Molecular Inflammation in the Contralateral Eye After Cataract Surgery in the First Eye.

2015 
The purpose of this study was to assess the inflammatory status of the aqueous humor in the fellow eye after uneventful cataract surgery in the first eye.At the screening stage, aqueous humor samples from 15 first-eye and 15 second-eye cataract patients were collected just before cataract surgery and assayed using human cytokine antibody array. Screened cytokines were then verified using a suspension array system with aqueous humor samples obtained from 35 first-eye and 36 second-eye cataract patients.The cytokine antibody array revealed that interleukin-1 receptor antagonist (Il-1ra) and macrophage inflammatory protein (MIP)-1a and MIP-1b were expressed at high levels in first-eye patients and were lower in second-eye patients, whereas opposite trends were found for monocyte chemoattractant protein 1 (MCP-1) and for regulated on activation, normal T expressed and secreted (RANTES) (all, P < 0.05, Student's t-test).
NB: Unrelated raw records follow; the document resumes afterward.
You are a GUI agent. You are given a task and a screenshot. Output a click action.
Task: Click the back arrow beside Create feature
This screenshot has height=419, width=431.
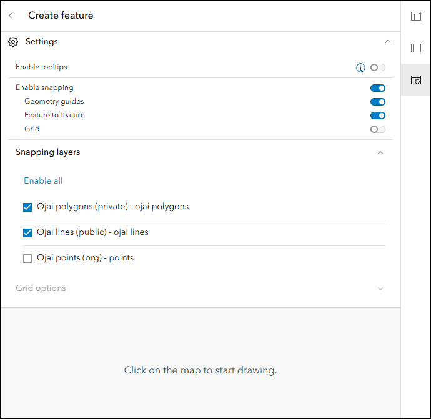click(x=11, y=16)

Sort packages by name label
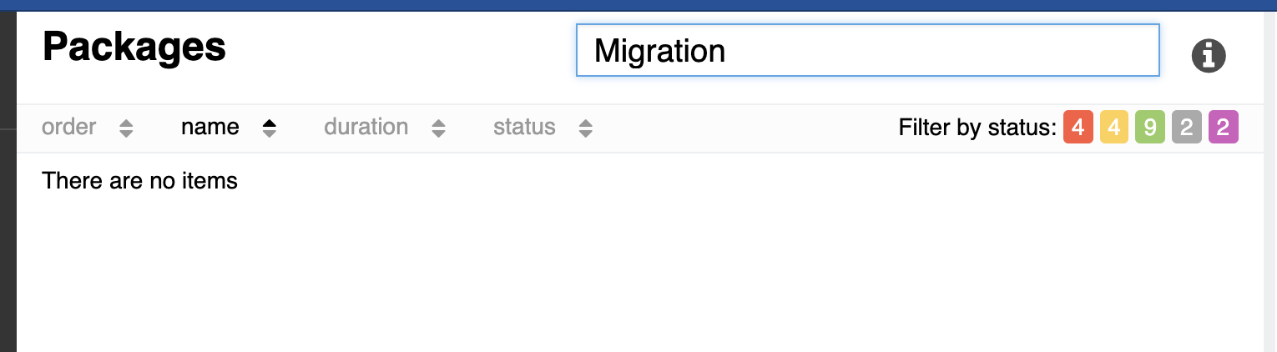210,128
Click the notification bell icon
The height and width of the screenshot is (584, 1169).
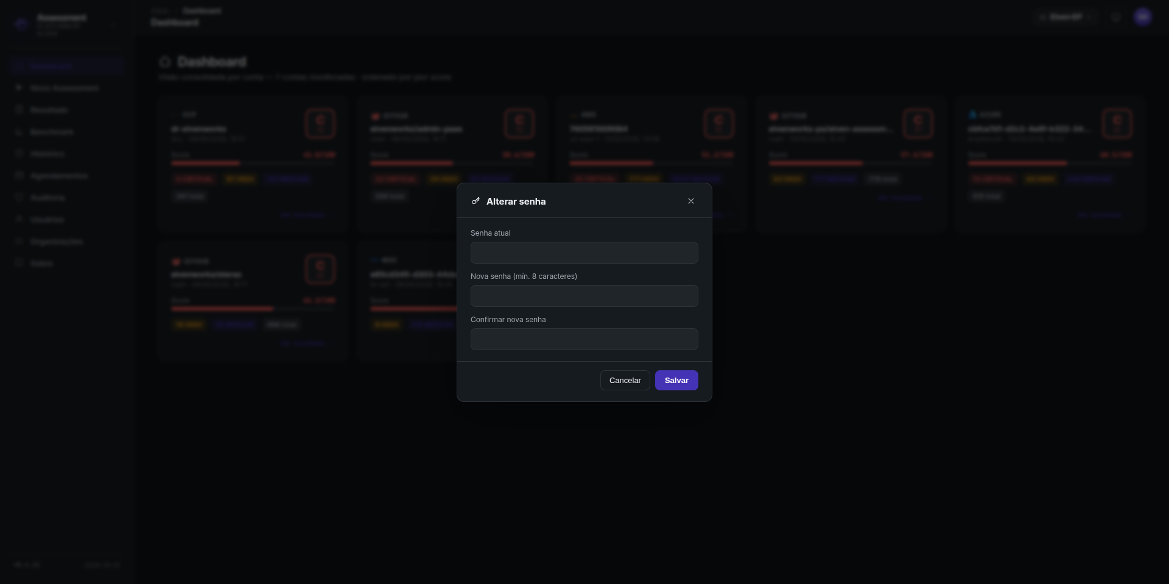pyautogui.click(x=1115, y=17)
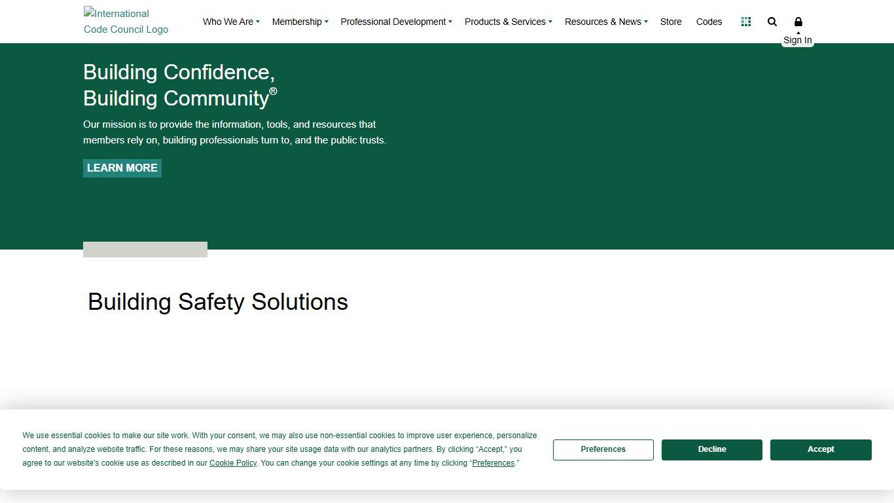Expand the Who We Are menu
This screenshot has height=503, width=894.
(231, 22)
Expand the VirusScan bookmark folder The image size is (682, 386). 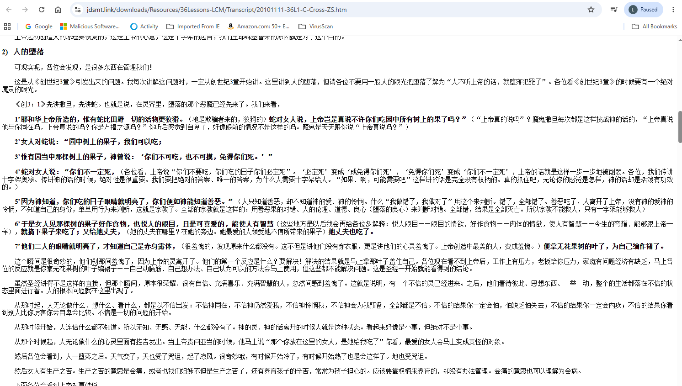pyautogui.click(x=316, y=26)
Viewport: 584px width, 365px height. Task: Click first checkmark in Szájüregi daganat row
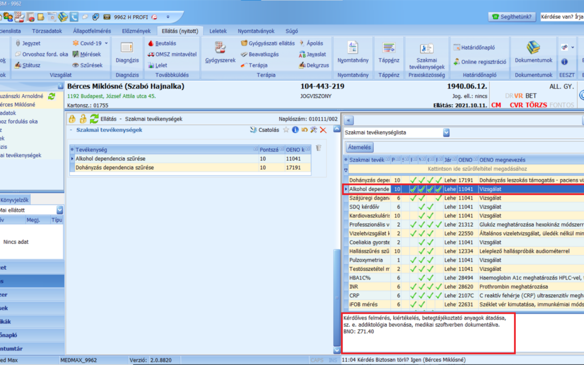pos(413,198)
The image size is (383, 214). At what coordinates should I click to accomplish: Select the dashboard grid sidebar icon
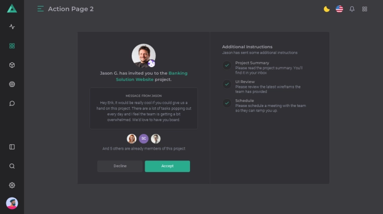(12, 46)
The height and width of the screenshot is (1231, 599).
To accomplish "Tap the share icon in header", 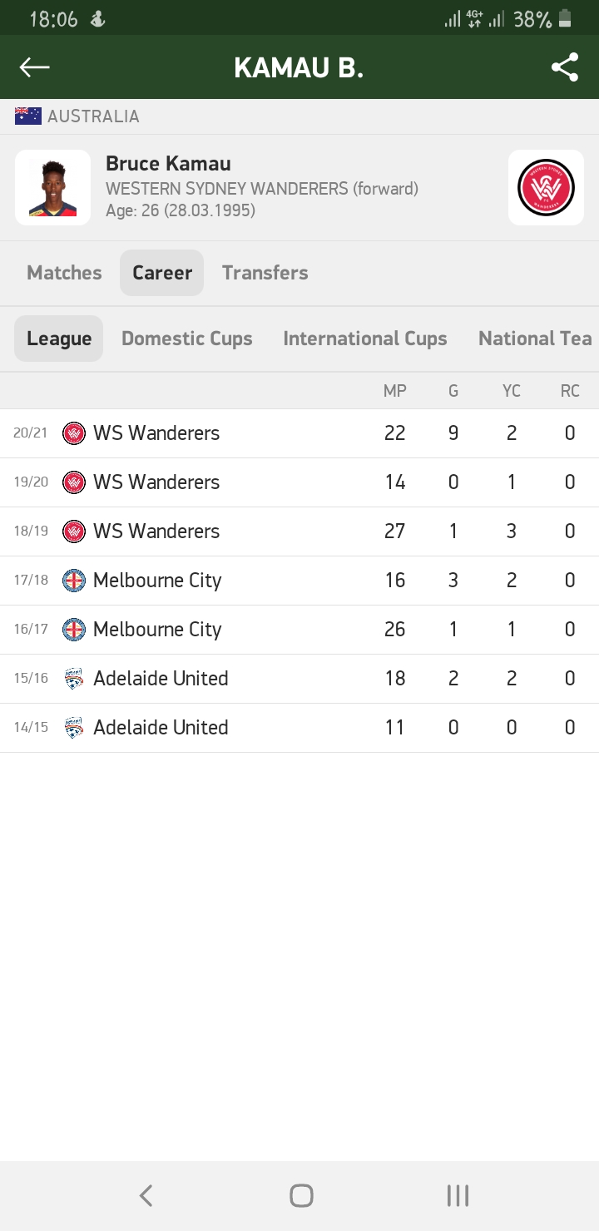I will pyautogui.click(x=565, y=67).
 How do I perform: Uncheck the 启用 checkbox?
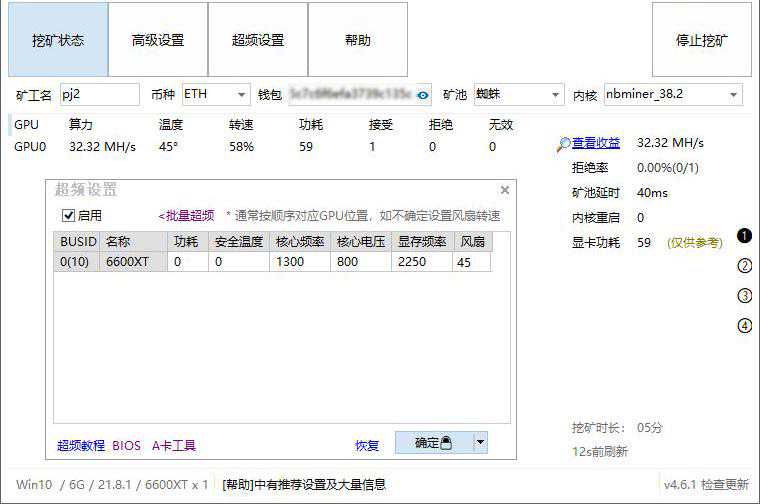click(69, 215)
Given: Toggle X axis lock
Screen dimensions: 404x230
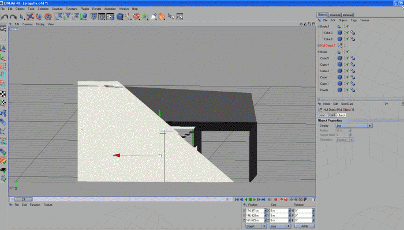Looking at the screenshot, I should coord(59,17).
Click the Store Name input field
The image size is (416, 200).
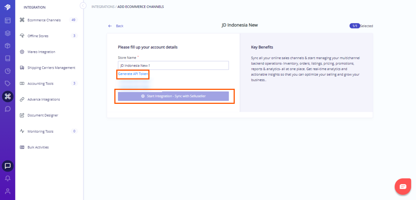click(x=173, y=65)
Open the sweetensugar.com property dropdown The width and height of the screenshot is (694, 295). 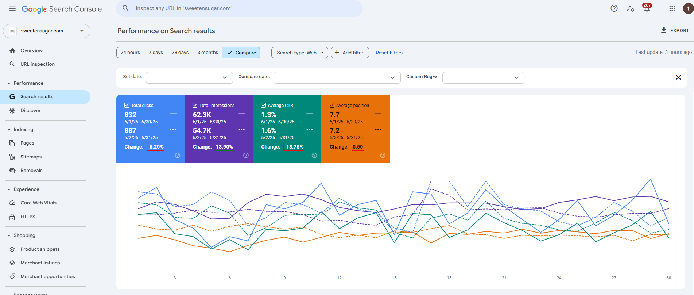[47, 31]
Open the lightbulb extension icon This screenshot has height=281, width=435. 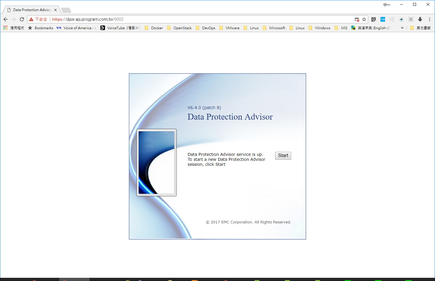coord(373,19)
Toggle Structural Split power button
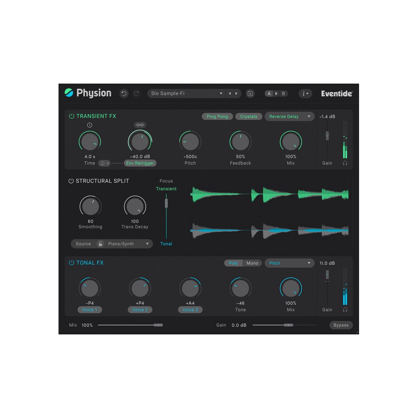 click(x=71, y=181)
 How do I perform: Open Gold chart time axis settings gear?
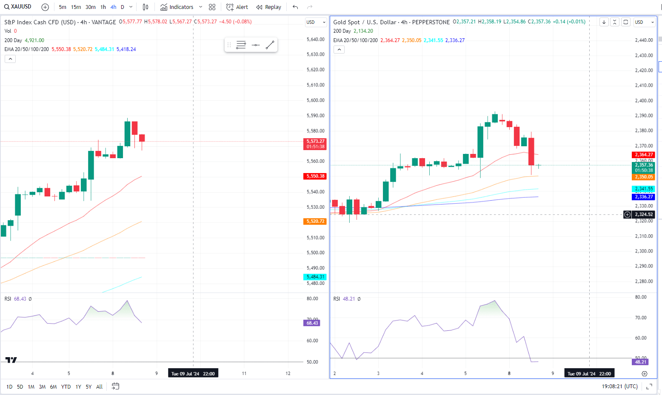(x=644, y=374)
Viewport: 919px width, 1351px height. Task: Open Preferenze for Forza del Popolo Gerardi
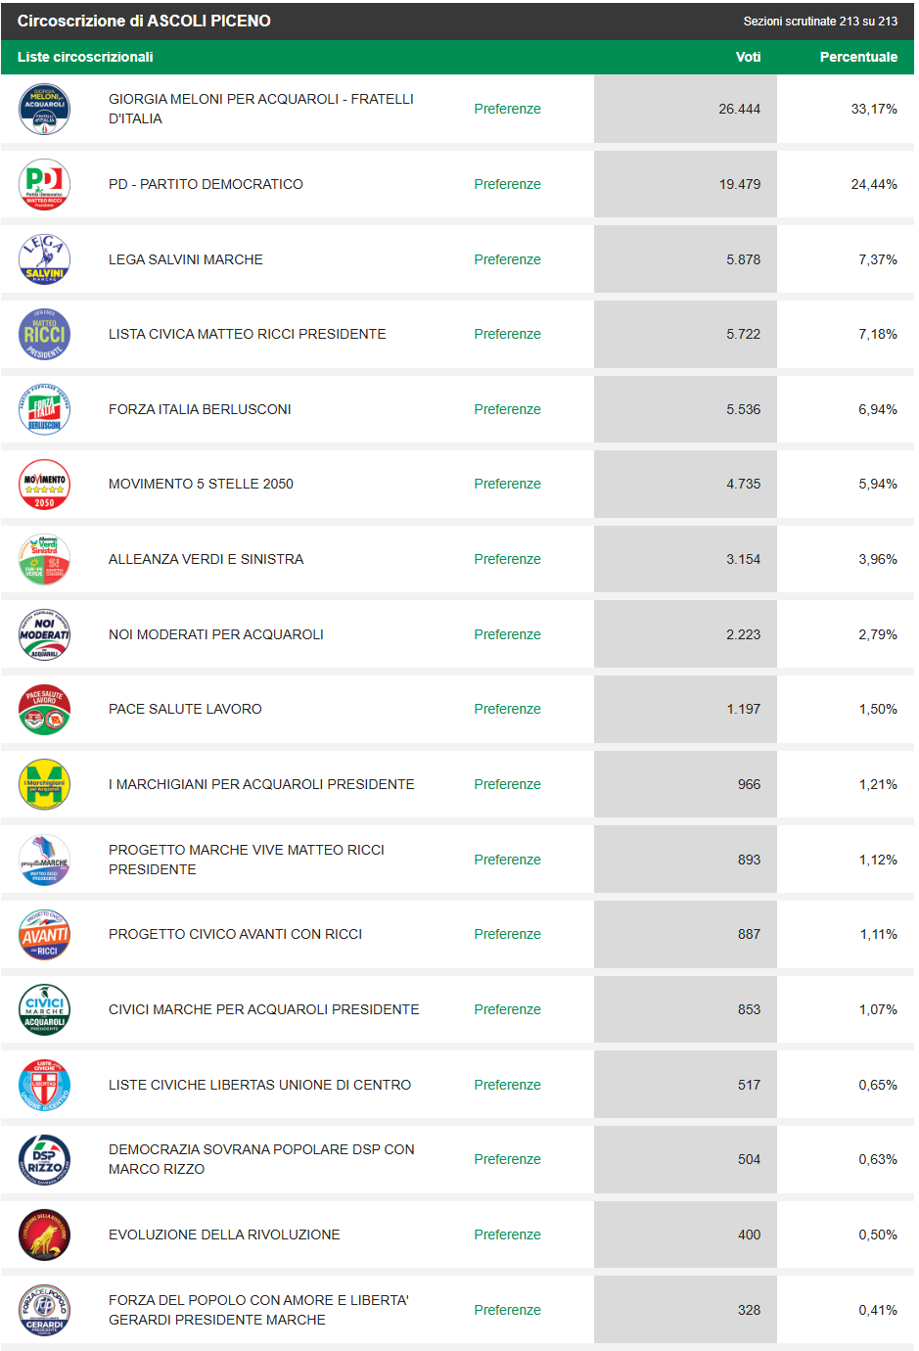click(507, 1310)
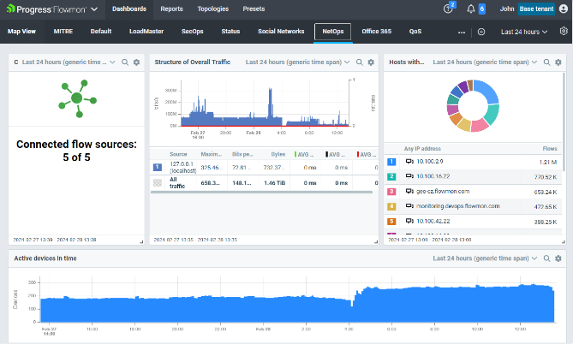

However, only MCP-1 and IL-1ra were significantly different between the two groups after Bonferroni correction (both P < 0.00125). In the replication stage, the suspension cytokine array revealed that only MCP-1 expression was significantly greater in the aqueous humor of second-eye patients than in that of first-eye patients (P = 0.0067, Student's t-test).This study revealed that expression of MCP-1, a pain-related inflammatory chemokine, was significantly increased in aqueous humor in the contralateral eye after first-eye cataract surgery. This suggests there may be a sympathetic ophthalmic type uveitis in the contralateral eye after first-eye cataract surgery and that may help to explain why second-eye phacoemulsification is often more painful. (ClinicalTrials.gov number, NCT01824927.).